Clients of Blackboard won't be required to use this service, said Matt Small, Blackboard's chief business officer. How the service will work at a particular college will depend on the preference of the institution, he said. The timing of the questions, as well as how frequently they show up, will be in the hands of on-campus administrators.
Students will not be locked out of an assignment if they answer questions incorrectly, Mr. Small said. Instead, the results will appear on a report generated by software.
“A student's name and password is a means of verifying a student's identity, but best practices would require going further than that,” Mr. Small said. “This service is one of the least invasive options, while also being cost effective.”
Clients of Blackboard will get a certain number of free authentications based on their full-time enrollment, said Michael Jortberg, Acxiom's higher-education-industry leader. Though Mr. Jortberg declined to provide exact numbers, he said the number of free authentications could range from 500 for a small institution to 2,500 for a large institution.
If institutions need additional authentications, they can be purchased from Acxiom. Acxiom also has partnerships outside of Blackboard with about 10 other institutions, including Excelsior College, a distance-education institution based in Albany, N.Y.

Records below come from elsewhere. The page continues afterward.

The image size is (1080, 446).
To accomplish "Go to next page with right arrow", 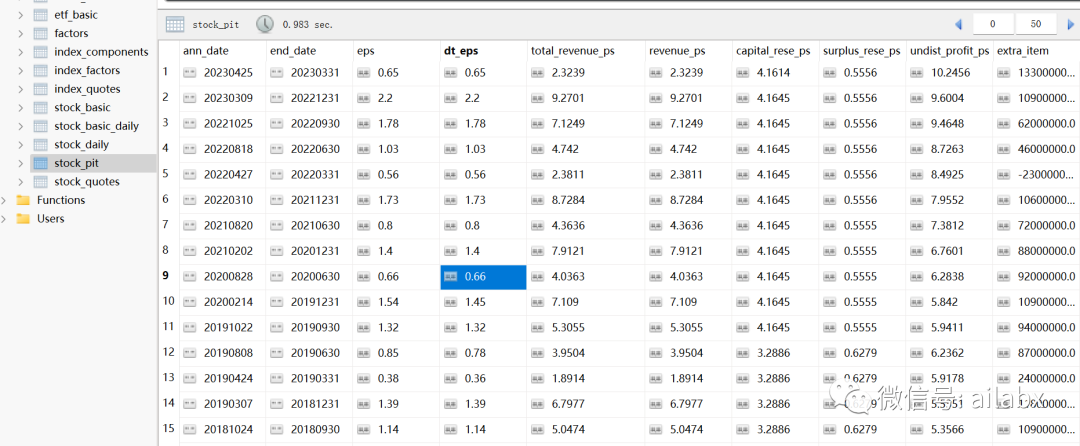I will [1070, 24].
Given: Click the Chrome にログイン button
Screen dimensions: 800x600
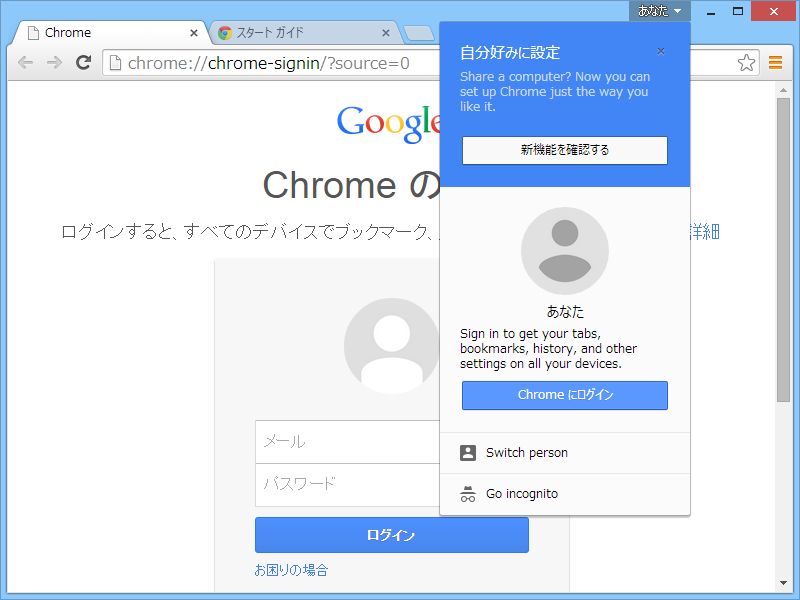Looking at the screenshot, I should (x=564, y=395).
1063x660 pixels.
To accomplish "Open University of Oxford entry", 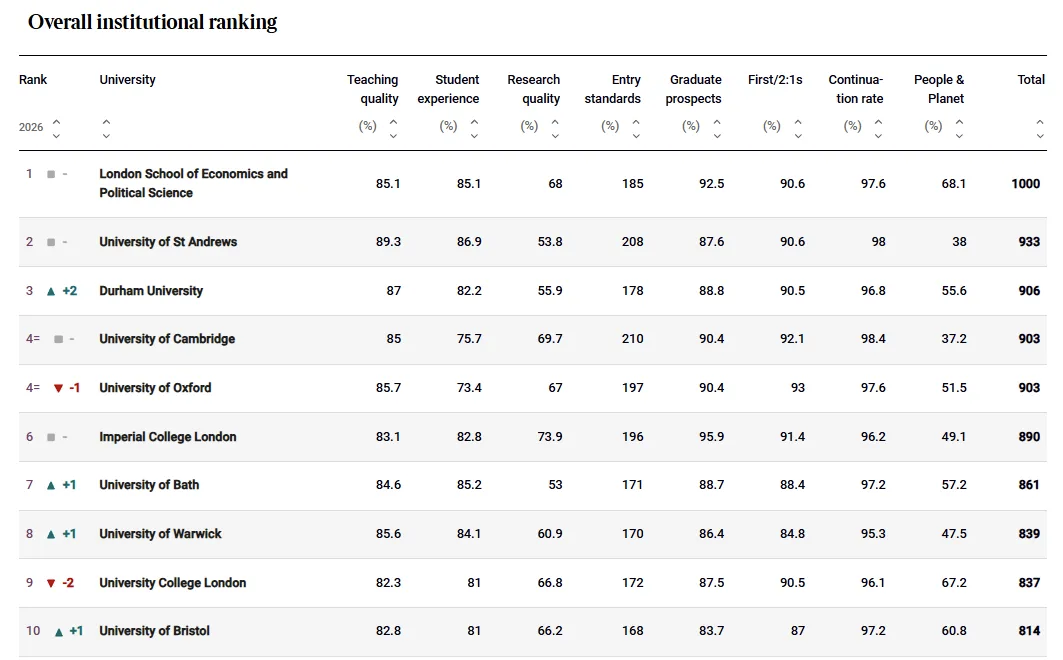I will coord(155,388).
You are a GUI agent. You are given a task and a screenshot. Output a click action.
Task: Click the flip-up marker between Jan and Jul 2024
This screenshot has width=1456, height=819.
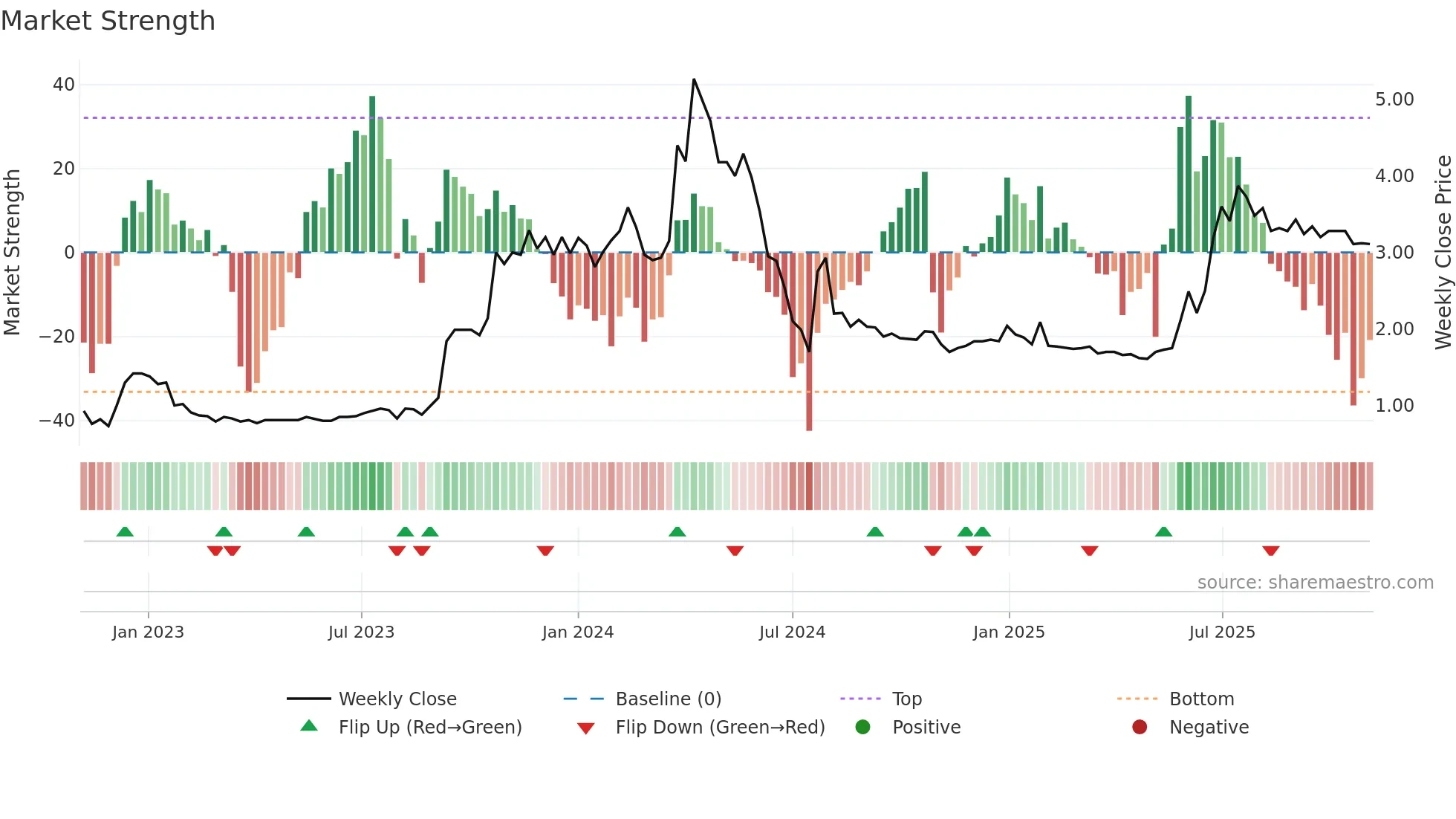pyautogui.click(x=677, y=532)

Still, the service raises concerns for some administrators, like Rhonda M. Epper, the co-executive director of learning technology for the Colorado Community College system. Ms. Epper says institutions that offer many online courses could easily exceed the number of free authentications Acxiom is offering. The cost of authenticating additional students would have to be absorbed by institutions or passed along to students.
Ms. Epper pointed to a list of best practices published by the Western Cooperative for Telecommunications. She said the only requirements mentioned in the legislation and in the U.S. Education Department regulations are secure login credentials and proctored exams.
“Institutions will need to think carefully about which authentication strategies work best for their programs, rather than rushing into any particular technology-based solutions,” Ms. Epper said.